What the task asks:
Every record is to be returned as written, with no omissions.

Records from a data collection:
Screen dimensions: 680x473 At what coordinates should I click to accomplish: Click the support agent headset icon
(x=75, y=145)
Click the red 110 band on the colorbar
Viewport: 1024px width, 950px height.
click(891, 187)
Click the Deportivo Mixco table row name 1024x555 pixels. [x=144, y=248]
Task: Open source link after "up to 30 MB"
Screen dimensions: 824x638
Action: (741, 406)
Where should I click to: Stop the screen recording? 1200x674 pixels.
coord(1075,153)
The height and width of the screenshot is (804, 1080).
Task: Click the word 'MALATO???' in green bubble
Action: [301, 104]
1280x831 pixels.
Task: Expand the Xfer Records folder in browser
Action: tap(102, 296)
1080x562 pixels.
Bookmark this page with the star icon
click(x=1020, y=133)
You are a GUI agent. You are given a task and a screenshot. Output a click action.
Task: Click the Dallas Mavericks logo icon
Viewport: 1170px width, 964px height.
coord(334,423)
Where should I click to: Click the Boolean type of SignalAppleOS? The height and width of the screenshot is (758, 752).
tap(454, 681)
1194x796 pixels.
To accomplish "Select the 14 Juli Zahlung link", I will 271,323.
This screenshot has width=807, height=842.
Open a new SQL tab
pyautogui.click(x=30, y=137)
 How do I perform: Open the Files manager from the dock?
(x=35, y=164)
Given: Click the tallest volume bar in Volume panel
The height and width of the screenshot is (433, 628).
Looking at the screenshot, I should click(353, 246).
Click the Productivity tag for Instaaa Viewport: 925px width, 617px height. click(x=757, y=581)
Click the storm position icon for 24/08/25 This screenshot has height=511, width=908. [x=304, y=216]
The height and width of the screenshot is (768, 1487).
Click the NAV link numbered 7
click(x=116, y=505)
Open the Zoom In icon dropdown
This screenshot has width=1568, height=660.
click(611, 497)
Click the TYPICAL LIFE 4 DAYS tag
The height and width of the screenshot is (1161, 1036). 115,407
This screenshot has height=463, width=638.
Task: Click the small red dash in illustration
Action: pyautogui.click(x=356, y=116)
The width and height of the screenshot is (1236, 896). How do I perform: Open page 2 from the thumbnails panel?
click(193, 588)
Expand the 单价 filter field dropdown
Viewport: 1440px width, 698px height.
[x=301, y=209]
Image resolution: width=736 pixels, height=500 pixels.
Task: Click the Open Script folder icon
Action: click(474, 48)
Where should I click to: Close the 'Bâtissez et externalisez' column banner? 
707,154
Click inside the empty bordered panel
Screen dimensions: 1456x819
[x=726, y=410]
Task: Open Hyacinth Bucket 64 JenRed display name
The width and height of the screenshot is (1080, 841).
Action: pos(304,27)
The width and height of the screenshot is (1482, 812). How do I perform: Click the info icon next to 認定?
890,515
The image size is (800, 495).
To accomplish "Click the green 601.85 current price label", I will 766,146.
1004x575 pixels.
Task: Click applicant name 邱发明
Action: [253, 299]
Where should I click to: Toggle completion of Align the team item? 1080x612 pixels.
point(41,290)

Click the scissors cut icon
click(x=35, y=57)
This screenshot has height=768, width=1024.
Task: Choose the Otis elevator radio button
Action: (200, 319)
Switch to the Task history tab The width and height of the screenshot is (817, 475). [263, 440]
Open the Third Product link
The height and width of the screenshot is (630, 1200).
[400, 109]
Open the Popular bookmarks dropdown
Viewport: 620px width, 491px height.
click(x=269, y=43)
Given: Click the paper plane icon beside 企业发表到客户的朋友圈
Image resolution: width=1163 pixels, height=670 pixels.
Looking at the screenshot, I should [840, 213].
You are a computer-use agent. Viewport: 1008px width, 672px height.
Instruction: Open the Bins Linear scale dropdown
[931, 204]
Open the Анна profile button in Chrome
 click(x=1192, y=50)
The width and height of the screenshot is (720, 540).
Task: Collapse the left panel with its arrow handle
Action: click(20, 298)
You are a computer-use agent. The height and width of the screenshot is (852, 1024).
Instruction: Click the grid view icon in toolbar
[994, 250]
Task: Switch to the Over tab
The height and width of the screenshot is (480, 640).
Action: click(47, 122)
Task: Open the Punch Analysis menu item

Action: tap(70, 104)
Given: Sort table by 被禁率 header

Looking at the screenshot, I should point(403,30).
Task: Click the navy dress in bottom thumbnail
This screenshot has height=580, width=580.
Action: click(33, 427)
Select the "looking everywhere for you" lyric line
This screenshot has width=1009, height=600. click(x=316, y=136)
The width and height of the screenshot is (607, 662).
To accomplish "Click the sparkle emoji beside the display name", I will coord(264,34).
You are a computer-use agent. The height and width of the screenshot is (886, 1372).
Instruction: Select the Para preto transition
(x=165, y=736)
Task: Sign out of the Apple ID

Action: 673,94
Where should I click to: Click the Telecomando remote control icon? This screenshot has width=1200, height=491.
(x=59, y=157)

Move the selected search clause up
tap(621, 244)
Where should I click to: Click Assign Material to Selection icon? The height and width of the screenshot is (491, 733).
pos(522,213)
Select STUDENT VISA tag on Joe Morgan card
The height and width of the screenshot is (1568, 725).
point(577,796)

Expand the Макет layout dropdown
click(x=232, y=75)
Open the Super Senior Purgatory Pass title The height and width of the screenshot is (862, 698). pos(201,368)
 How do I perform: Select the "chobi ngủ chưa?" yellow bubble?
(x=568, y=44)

Your solution:
Screen dimensions: 680x473 At what coordinates should I click to accomplish: Click the support agent headset icon
(x=75, y=145)
Click the red 110 band on the colorbar
Viewport: 1024px width, 950px height.
click(891, 187)
Click the Deportivo Mixco table row name 1024x555 pixels. [x=144, y=248]
Task: Open source link after "up to 30 MB"
Screen dimensions: 824x638
Action: (741, 406)
Where should I click to: Stop the screen recording? 1200x674 pixels.
coord(1075,153)
The height and width of the screenshot is (804, 1080).
Task: Click the word 'MALATO???' in green bubble
Action: [301, 104]
1280x831 pixels.
Task: Expand the Xfer Records folder in browser
Action: tap(102, 296)
1080x562 pixels.
Bookmark this page with the star icon
click(x=1020, y=133)
You are a GUI agent. You are given a task and a screenshot. Output a click action.
Task: Click the Dallas Mavericks logo icon
Viewport: 1170px width, 964px height.
coord(334,423)
Where should I click to: Click the Boolean type of SignalAppleOS? The height and width of the screenshot is (758, 752).
tap(454, 681)
1194x796 pixels.
To accomplish "Select the 14 Juli Zahlung link", I will 271,323.
This screenshot has width=807, height=842.
Open a new SQL tab
pyautogui.click(x=30, y=137)
 How do I perform: Open the Files manager from the dock?
(x=35, y=164)
Given: Click the tallest volume bar in Volume panel
The height and width of the screenshot is (433, 628).
Looking at the screenshot, I should click(353, 246).
Click the Productivity tag for Instaaa Viewport: 925px width, 617px height. click(x=757, y=581)
Click the storm position icon for 24/08/25 This screenshot has height=511, width=908. [x=304, y=216]
The height and width of the screenshot is (768, 1487).
Click the NAV link numbered 7
click(x=116, y=505)
Open the Zoom In icon dropdown
This screenshot has width=1568, height=660.
click(611, 497)
Click the TYPICAL LIFE 4 DAYS tag
The height and width of the screenshot is (1161, 1036). 115,407
This screenshot has height=463, width=638.
Task: Click the small red dash in illustration
Action: pyautogui.click(x=356, y=116)
The width and height of the screenshot is (1236, 896). How do I perform: Open page 2 from the thumbnails panel?
click(193, 588)
Expand the 单价 filter field dropdown
Viewport: 1440px width, 698px height.
[x=301, y=209]
Image resolution: width=736 pixels, height=500 pixels.
Task: Click the Open Script folder icon
Action: click(474, 48)
Where should I click to: Close the 'Bâtissez et externalisez' column banner? 
707,154
Click inside the empty bordered panel
Screen dimensions: 1456x819
[x=726, y=410]
Task: Open Hyacinth Bucket 64 JenRed display name
The width and height of the screenshot is (1080, 841).
Action: pos(304,27)
The width and height of the screenshot is (1482, 812). How do I perform: Click the info icon next to 認定?
890,515
The image size is (800, 495).
To accomplish "Click the green 601.85 current price label", I will 766,146.
1004x575 pixels.
Task: Click applicant name 邱发明
Action: [253, 299]
Where should I click to: Toggle completion of Align the team item? 1080x612 pixels.
point(41,290)

Click the scissors cut icon
click(x=35, y=57)
This screenshot has height=768, width=1024.
Task: Choose the Otis elevator radio button
Action: (200, 319)
Switch to the Task history tab The width and height of the screenshot is (817, 475). [263, 440]
Open the Third Product link
The height and width of the screenshot is (630, 1200).
[400, 109]
Open the Popular bookmarks dropdown
Viewport: 620px width, 491px height.
click(x=269, y=43)
Given: Click the paper plane icon beside 企业发表到客户的朋友圈
Image resolution: width=1163 pixels, height=670 pixels.
Looking at the screenshot, I should [840, 213].
You are a computer-use agent. Viewport: 1008px width, 672px height.
Instruction: Open the Bins Linear scale dropdown
[931, 204]
Open the Анна profile button in Chrome
 click(x=1192, y=50)
The width and height of the screenshot is (720, 540).
Task: Collapse the left panel with its arrow handle
Action: click(20, 298)
You are a computer-use agent. The height and width of the screenshot is (852, 1024).
Instruction: Click the grid view icon in toolbar
[994, 250]
Task: Switch to the Over tab
The height and width of the screenshot is (480, 640).
Action: click(47, 122)
Task: Open the Punch Analysis menu item

Action: tap(70, 104)
Given: Sort table by 被禁率 header

Looking at the screenshot, I should point(403,30).
Task: Click the navy dress in bottom thumbnail
This screenshot has height=580, width=580.
Action: click(33, 427)
Select the "looking everywhere for you" lyric line
This screenshot has width=1009, height=600. click(x=316, y=136)
The width and height of the screenshot is (607, 662).
To accomplish "Click the sparkle emoji beside the display name", I will coord(264,34).
You are a computer-use agent. The height and width of the screenshot is (886, 1372).
Instruction: Select the Para preto transition
(x=165, y=736)
Task: Sign out of the Apple ID

Action: 673,94
Where should I click to: Click the Telecomando remote control icon? This screenshot has width=1200, height=491.
(x=59, y=157)

Move the selected search clause up
tap(621, 244)
Where should I click to: Click Assign Material to Selection icon? The height and width of the screenshot is (491, 733).
pos(522,213)
Select STUDENT VISA tag on Joe Morgan card
The height and width of the screenshot is (1568, 725).
point(577,796)

Expand the Макет layout dropdown
click(x=232, y=75)
Open the Super Senior Purgatory Pass title The height and width of the screenshot is (862, 698). pos(201,368)
 How do I perform: Select the "chobi ngủ chưa?" yellow bubble?
(x=568, y=44)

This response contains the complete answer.